Elon Musk may not have set out to build a Hyperloop, but it looks like the allure of putting those Boring Company digging machines to work is too much for the ambitious billionaire. Having watched – interested, but maintaining that he was too busy with SpaceX and Tesla to get involved himself – from the sidelines as startups like Hyperloop One tackled with the technical and regulatory issues around putting humans in bullet-like pods and blasting them at high speed through underground tunnels, it now seems he can't resist giving it a go himself.

Musk pushed Hyperloop technology into the headlines back in mid-2013, when the inventor surprised everyone with a white paper on a system for high-speed transportation. Promising the ability to go from New York City to Los Angeles in a mere 45 minutes, Musk's system relied on the idea of pressurized carriages which would travel along lengths of vacuum tube. Much like a pneumatic tube network in an old-time post office, the pods would be hurled through the low-friction environment; Musk envisaged speeds exceeding 700 mph, and Hyperloop networks extending to hundreds of miles of tube.

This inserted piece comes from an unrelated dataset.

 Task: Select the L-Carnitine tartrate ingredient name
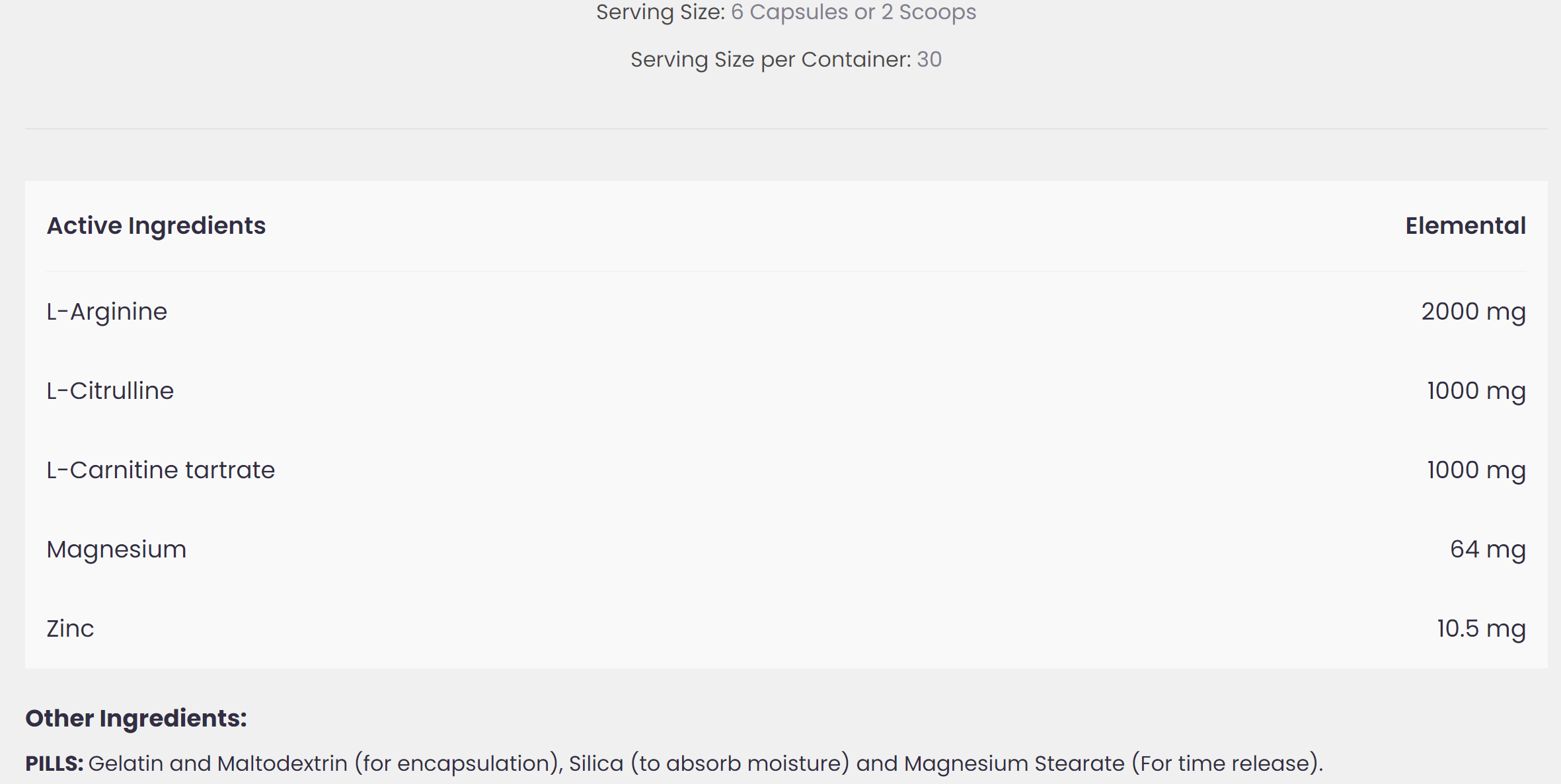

It was an astonishing concept, but one Musk said he wasn't interested in building himself. More accurately, perhaps, he argued that he simply lacked the time to commercialize Hyperloop technology, given his existing focus on space travel and electric cars. Instead, he opened up the technology to anybody who wanted to make it work practically.

Several companies obliged. Most recently, Hyperloop One demonstrated a public test of its interpretation in Nevada, with its prototype pod hitting 192 mph on a 1,433 foot length of tube. Others, like Hyperloop Transportation Technologies Inc. and Arrivo, are also working on their own systems.

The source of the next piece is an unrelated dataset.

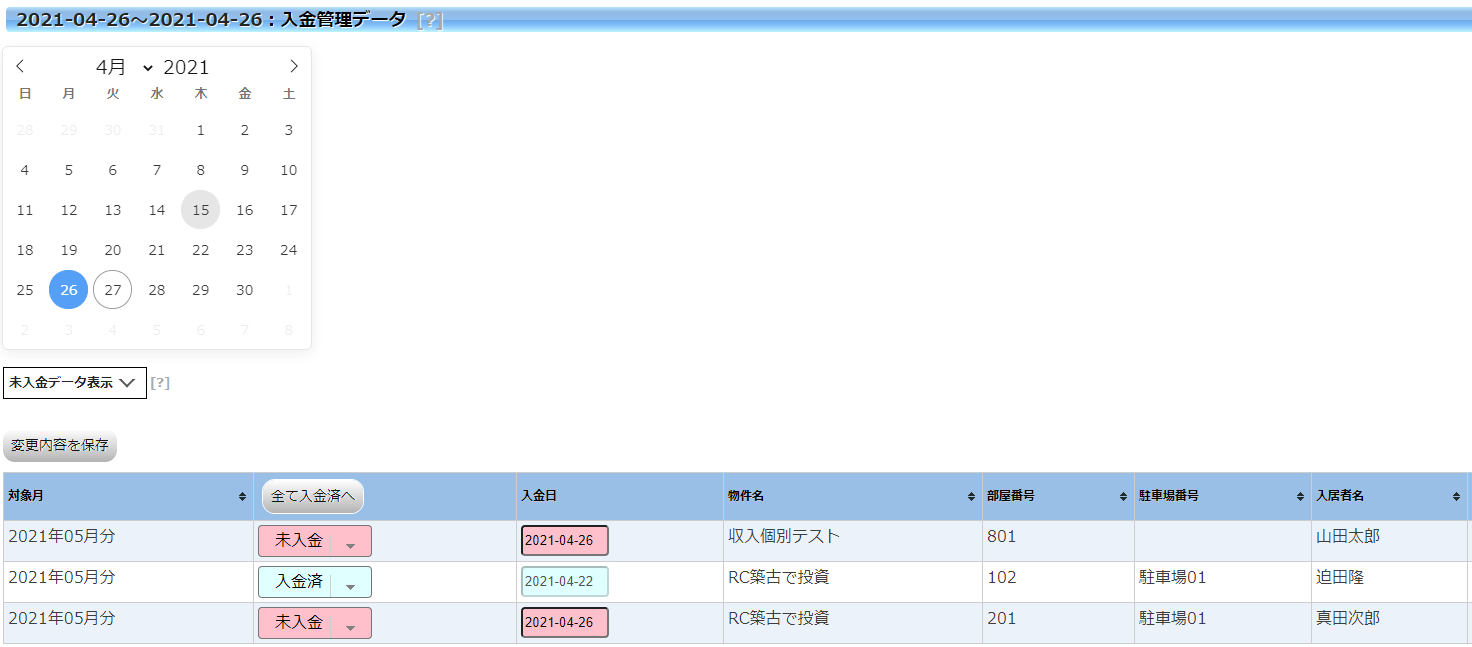Click the next month chevron on the calendar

Fast forward to July 2017, though, and Musk seemingly changed his tune. Although he had been discussing the efforts of his new startup, The Boring Company, to dig tunnels underneath cities like LA, until that point he had described those tunnels as being used for individual "electric skates" on which a single car would be locked and moved – with an AI handling all the navigation – to a different point, eventually emerging back onto the street. Suddenly, though, Musk suggested that he'd been given verbal approval to build a Hyperloop of his own.

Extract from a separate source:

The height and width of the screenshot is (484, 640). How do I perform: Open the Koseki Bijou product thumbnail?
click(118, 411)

That, Bloomberg reports, has been welcomed by the Hyperloop startups who took Musk at his word originally, at least publicly. Privately, it's unclear just how concerned they might be, though the technology is far from being ready to actually handle anybody's commute. Musk, who has already started digging, does have an advantage in terms of his fledgling tunnel business and the deep pockets of a billionaire, but that's still far from having a working Hyperloop pod system up and running.

The Boring Company is clearly thinking about it, though. "Fast to dig, low cost tunnels would also make Hyperloop adoption viable and enable rapid transit across densely populated regions, enabling travel from New York to Washington DC in less than 30 minutes," the company says on its website. Rather than digging the wide tunnels typical until now, which require a diameter of around 28 feet for a single lane of traffic, Musk's business sees far more practical narrow tunnels – around 14 feet across – as the solution. Those electric skates onto which a single car could be mounted suddenly gain an enclosure, and you find yourself with a Hyperloop.

"The electric skate can transport automobiles, goods, and/or people," The Boring Company FAQ explains. "And if one adds a vacuum shell, it is now a Hyperloop Pod which can travel at 600+ miles per hour."

In a statement to Bloomberg, The Boring Company said that its goal was "to accelerate the development of this technology as fast as possible." Although SpaceX holds the trademark for the name "Hyperloop," there are no – current – plans to lock down its use. "We encourage and support all companies that wish to build Hyperloops and we don't intend to stop them from using the Hyperloop name as long as they are truthful."